Washington évoque des liens présumés avec des groupes armés actifs dans l’est de la RDC, notamment le Mouvement du 23 mars et l’Alliance Fleuve Congo (AFC).

Le cadre juridique des sanctions

Cette mesure s’appuie sur l’Executive Order 13413, modifié par l’Executive Order 13671, des instruments juridiques permettant aux autorités américaines de cibler les acteurs accusés de déstabiliser la République démocratique du Congo.

Concrètement, cette désignation entraîne le gel immédiat de tous les avoirs de Joseph Kabila relevant de la juridiction américaine.

Un isolement financier et diplomatique renforcé

Au-delà du gel des avoirs, ces sanctions interdisent toute transaction entre l’ancien chef de l’État et des citoyens ou entreprises des États-Unis.

Une décision qui accentue son isolement sur les plans financier et diplomatique, limitant fortement ses marges de manœuvre à l’international.

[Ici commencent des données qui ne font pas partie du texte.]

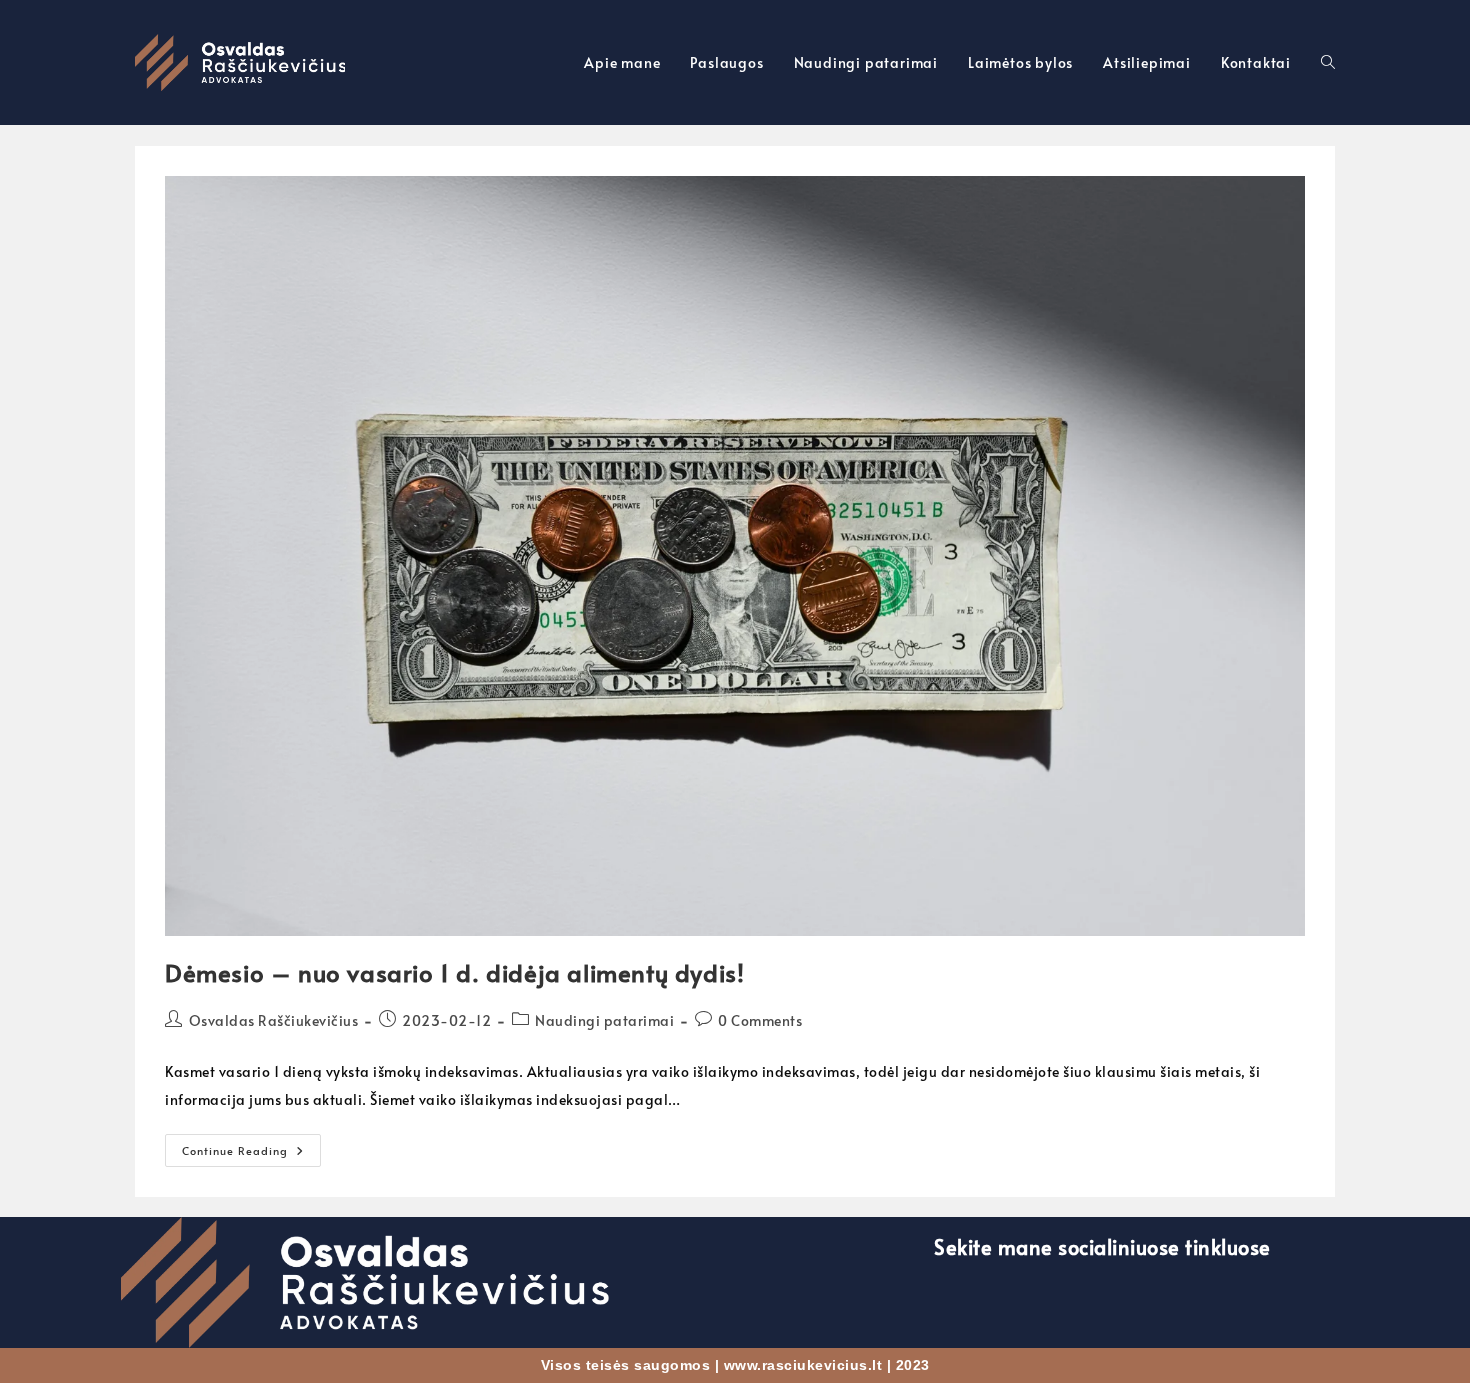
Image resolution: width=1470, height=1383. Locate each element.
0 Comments (760, 1020)
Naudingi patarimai (604, 1020)
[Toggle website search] (1328, 62)
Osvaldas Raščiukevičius (274, 1020)
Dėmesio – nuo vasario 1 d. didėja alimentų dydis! (454, 972)
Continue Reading (251, 1146)
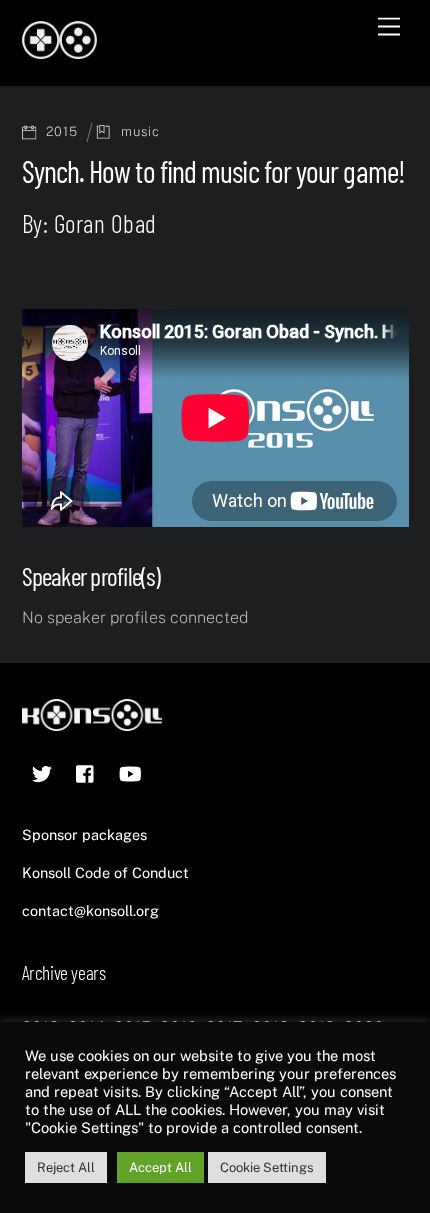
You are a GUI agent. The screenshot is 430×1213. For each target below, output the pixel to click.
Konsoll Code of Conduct (105, 872)
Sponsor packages (84, 834)
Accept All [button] (160, 1167)
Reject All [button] (66, 1167)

Des accusations précises du Trésor américain

Selon le Trésor américain, via l’OFAC, plusieurs griefs sont retenus contre l’ancien président :

Un soutien présumé au M23 et à l’AFC, notamment sur les plans financier et logistique

Une volonté de déstabilisation des institutions congolaises à travers ces mouvements

Des tentatives d’influence sur la situation sécuritaire dans l’est du pays

L’encouragement supposé de défections au sein des FARDC au profit des groupes rebelles

Des initiatives avortées d’attaques contre les forces armées congolaises depuis l’étranger

Une stratégie politique visant à favoriser un candidat opposé au pouvoir en place

Sur cette base, l’OFAC estime que Joseph Kabila aurait « matériellement assisté, parrainé ou fourni un soutien » à ces organisations.

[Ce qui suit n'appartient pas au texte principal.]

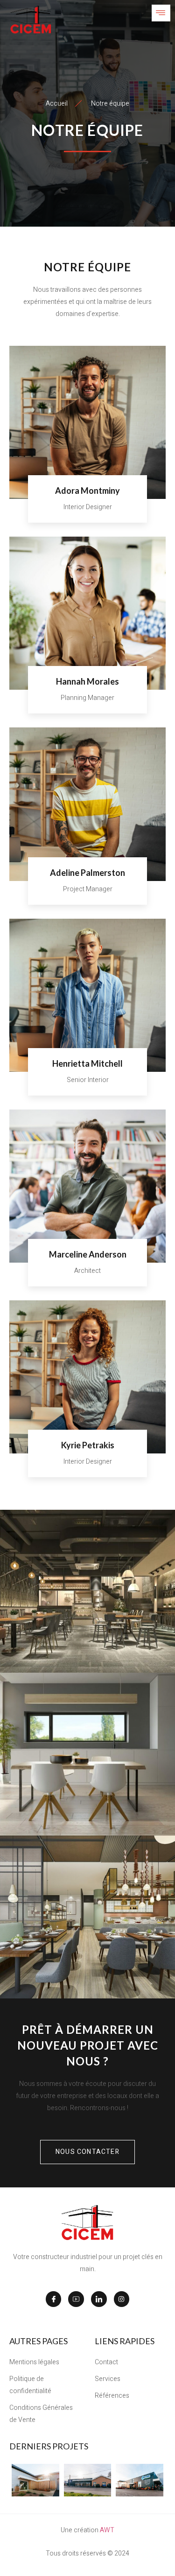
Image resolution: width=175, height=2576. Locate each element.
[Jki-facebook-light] (54, 2299)
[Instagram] (122, 2299)
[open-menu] (161, 13)
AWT (107, 2530)
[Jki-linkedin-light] (99, 2299)
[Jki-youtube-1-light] (76, 2299)
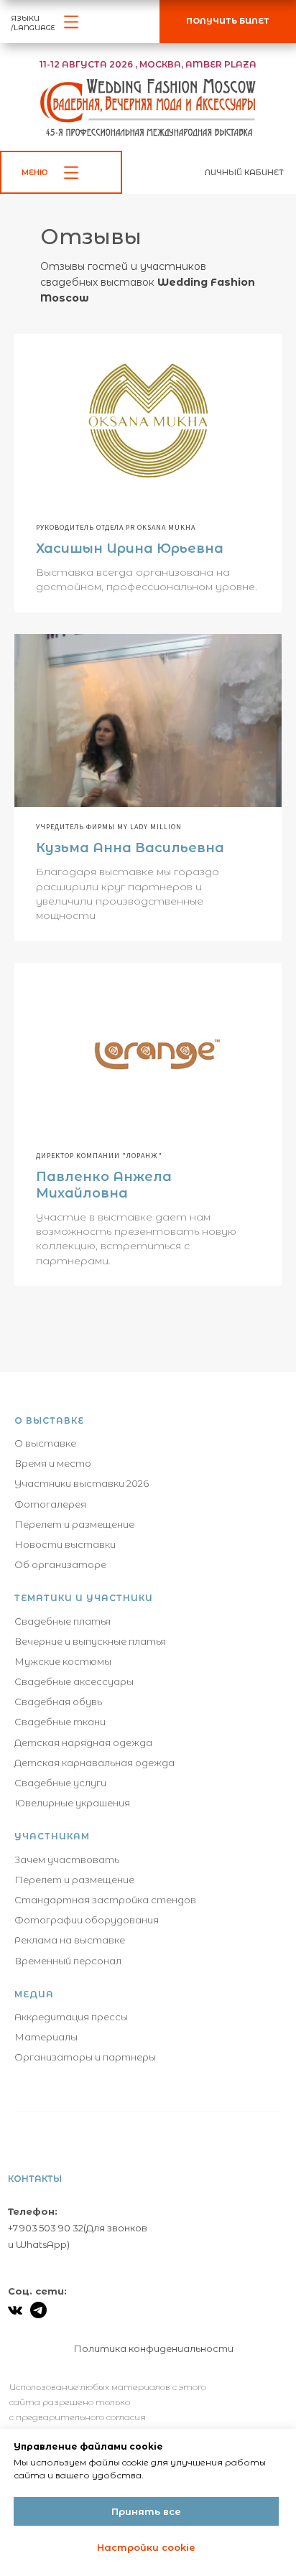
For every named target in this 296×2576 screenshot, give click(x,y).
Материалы (46, 2037)
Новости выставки (65, 1544)
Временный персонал (67, 1960)
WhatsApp (41, 2244)
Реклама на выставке (69, 1940)
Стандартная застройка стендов (105, 1899)
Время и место (52, 1463)
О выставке (45, 1443)
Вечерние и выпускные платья (90, 1641)
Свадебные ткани (60, 1721)
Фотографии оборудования (86, 1920)
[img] (15, 2310)
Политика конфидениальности (153, 2348)
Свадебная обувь (58, 1701)
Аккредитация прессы (71, 2016)
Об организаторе (60, 1564)
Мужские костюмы (62, 1661)
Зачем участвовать (66, 1859)
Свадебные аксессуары (74, 1681)
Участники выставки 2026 (81, 1483)
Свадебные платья (62, 1621)
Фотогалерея (50, 1504)
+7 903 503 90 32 (45, 2228)
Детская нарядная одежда (83, 1742)
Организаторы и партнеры (85, 2057)
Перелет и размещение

Un contexte national déjà explosif

Ces sanctions interviennent dans un climat particulièrement tendu en RDC. À Kinshasa, le Parti du peuple pour la reconstruction et la démocratie (PPRD) a été suspendu et ses biens saisis.

Par ailleurs, la Haute Cour militaire a condamné l’ancien président à mort par contumace en octobre 2025 pour trahison, crimes de guerre et participation à un mouvement insurrectionnel.

Une pression internationale et interne convergente

Avec cette décision, Washington renforce la pression déjà exercée par les autorités congolaises. Entre poursuites judiciaires nationales et sanctions internationales, l’ancien président se retrouve désormais au cœur d’un dispositif de sanctions et d’accusations sans précédent, redéfinissant les équilibres politiques autour de son influence.